Task brief:
Do not include the pictures; repeat the rest of the data exactly.

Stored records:
Start of Block

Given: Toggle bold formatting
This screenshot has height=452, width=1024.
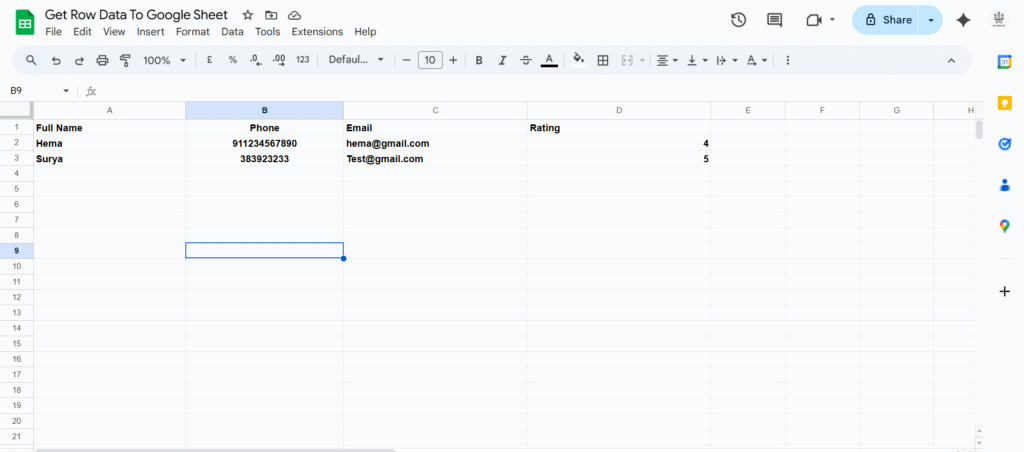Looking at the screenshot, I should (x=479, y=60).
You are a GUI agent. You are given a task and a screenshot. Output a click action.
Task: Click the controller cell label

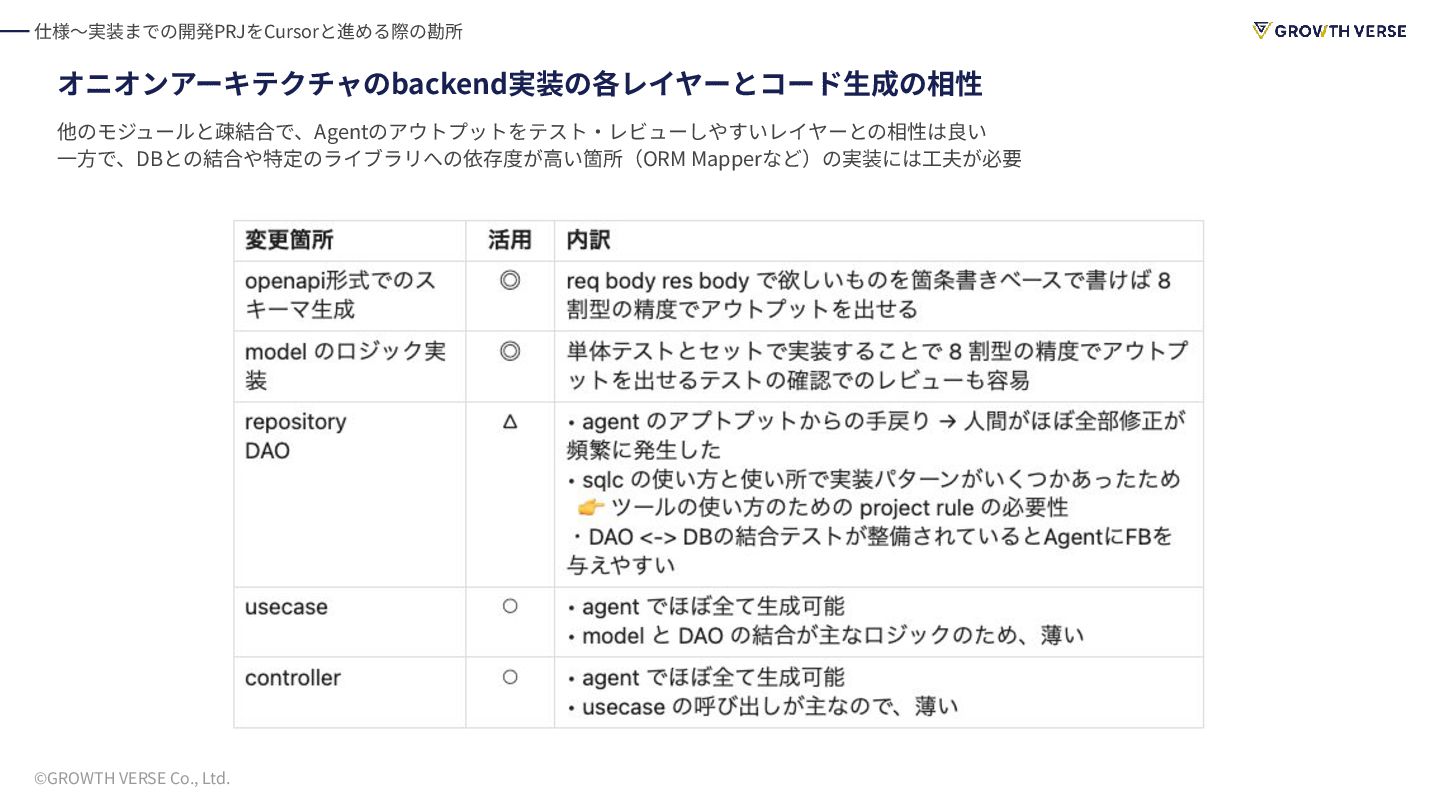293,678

End of Block

Your response:
Given: Toggle bold formatting
This screenshot has height=452, width=1024.
Looking at the screenshot, I should (x=479, y=60).
You are a GUI agent. You are given a task and a screenshot. Output a click action.
Task: Click the controller cell label

293,678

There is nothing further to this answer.